— Стоять на рельсах петербургского трамвая, видеть город в бинокль, иметь возможность громить его из пушек и не овладеть им?! — снижая голос до свистящего шепота, продолжал Гитлер.
Неожиданно он вскочил и выбежал из-за стола. В бриджах и ночных туфлях, в расстегнутой нижней рубашке, из которой высовывались худые ключицы, Гитлер метался по комнате и, потрясая кулаками, кричал:
— Три месяца я держал на северо-востоке две армии — сотни тысяч солдат, танки, целый воздушный флот, — в то время как мои дивизии под Смоленском истекали кровью! Я спрашиваю: зачем, к чему?! Для того чтобы и сегодня стоять под Петербургом в бессилии, подобно загипнотизированной курице, которая не в состоянии перешагнуть меловую черту?!
Гальдер тоже вскочил и стоял неподвижно, боясь опустить голову.
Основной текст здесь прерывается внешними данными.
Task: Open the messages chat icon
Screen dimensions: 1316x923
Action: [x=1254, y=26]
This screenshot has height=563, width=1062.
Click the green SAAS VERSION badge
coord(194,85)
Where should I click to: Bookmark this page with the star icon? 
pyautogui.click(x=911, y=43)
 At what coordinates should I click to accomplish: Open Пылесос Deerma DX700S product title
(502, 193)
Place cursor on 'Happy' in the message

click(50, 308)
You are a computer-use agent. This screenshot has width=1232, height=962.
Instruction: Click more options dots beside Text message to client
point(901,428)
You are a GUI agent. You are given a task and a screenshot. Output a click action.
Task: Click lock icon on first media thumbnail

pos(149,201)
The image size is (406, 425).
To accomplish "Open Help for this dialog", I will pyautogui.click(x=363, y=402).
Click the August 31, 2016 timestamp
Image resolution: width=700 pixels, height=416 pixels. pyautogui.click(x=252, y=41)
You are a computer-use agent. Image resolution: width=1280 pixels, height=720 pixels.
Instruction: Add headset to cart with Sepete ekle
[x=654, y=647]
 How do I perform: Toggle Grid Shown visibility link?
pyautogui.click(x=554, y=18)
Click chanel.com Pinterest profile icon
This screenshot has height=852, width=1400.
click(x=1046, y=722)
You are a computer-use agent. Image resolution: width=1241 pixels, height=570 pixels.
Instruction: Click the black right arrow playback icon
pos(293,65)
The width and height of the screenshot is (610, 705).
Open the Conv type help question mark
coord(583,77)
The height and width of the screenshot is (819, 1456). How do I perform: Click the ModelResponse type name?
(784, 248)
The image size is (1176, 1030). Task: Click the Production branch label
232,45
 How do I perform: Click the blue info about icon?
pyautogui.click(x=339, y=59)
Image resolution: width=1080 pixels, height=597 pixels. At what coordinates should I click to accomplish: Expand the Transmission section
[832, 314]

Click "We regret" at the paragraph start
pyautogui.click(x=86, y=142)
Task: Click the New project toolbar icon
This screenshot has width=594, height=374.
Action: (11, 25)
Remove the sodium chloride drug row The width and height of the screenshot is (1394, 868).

— Импотенты, тупые фельдфебели, лизоблюды! — кричал Гитлер. — Вы недостойны моего гения, недостойны дышать со мной одним воздухом, вы украли у меня победу! Я должен был еще месяц, еще полтора месяца назад быть в Петербурге, а сегодня уже в Москве! Чем ответите вы мне за позор?! Своими жизнями? Но вы недостойны даже пули, даже топора! Петли — вот чего вы заслуживаете, петли, петли, петли!
Он стоял почти вплотную к Гальдеру и потрясал кулаками над его головой. Казалось, еще минута, и он ударит начальника генштаба.
«Пес, бешеная собака, — подумал в бессильной ненависти Гальдер. — Тебя надо было пристрелить еще три года назад!» И тут же похолодел от ужаса, представив, что Гитлер каким-то образом сможет прочесть его мысли.
Но, будучи не в силах справиться с собой, побелевший от страха и обиды, он все же не выдержал и сказал то, чего не должен был говорить.
— Мой фюрер, — проговорил Гальдер сдавленным голосом, — вы сегодня были бы уже в Москве, если бы прислушались к моему мнению, если бы поверили Гудериану тогда, в августе…
Эти негромко произнесенные слова произвели на Гитлера совершенно неожиданное действие. Он вдруг застыл с поднятыми вверх кулаками, слышно было только его хриплое, прерывистое дыхание.
Потом медленно опустил руки, по-утиному вытянул шею и, почти касаясь своим лицом лица генерала, громким шепотом произнес:
— Вы полагаете, что были правы, сопротивляясь моей воле, Гальдер?.. Я вытравлю из вас этот дух Цоссена! Вытравлю до конца!
Гальдер почувствовал, что у него немеют руки и ноги: в Цоссене располагался штаб сухопутных войск в 1938 году. «Значит, знает, все знает?!» — в страхе подумал генерал.
Что ответить? Промолчать? Сделать вид, что не понимает зловещего смысла этих слов, что намек до него не дошел? Задать недоуменный вопрос? И если Гитлер разъяснит, чтó именно имел в виду, то все отрицать? Или, наоборот, признаться, что по глупости сомневался в быстром завершении западного похода и, лелея ту же, что и фюрер, мечту — ударить по России, — высказывал сожаление в связи с отсрочкой этого удара?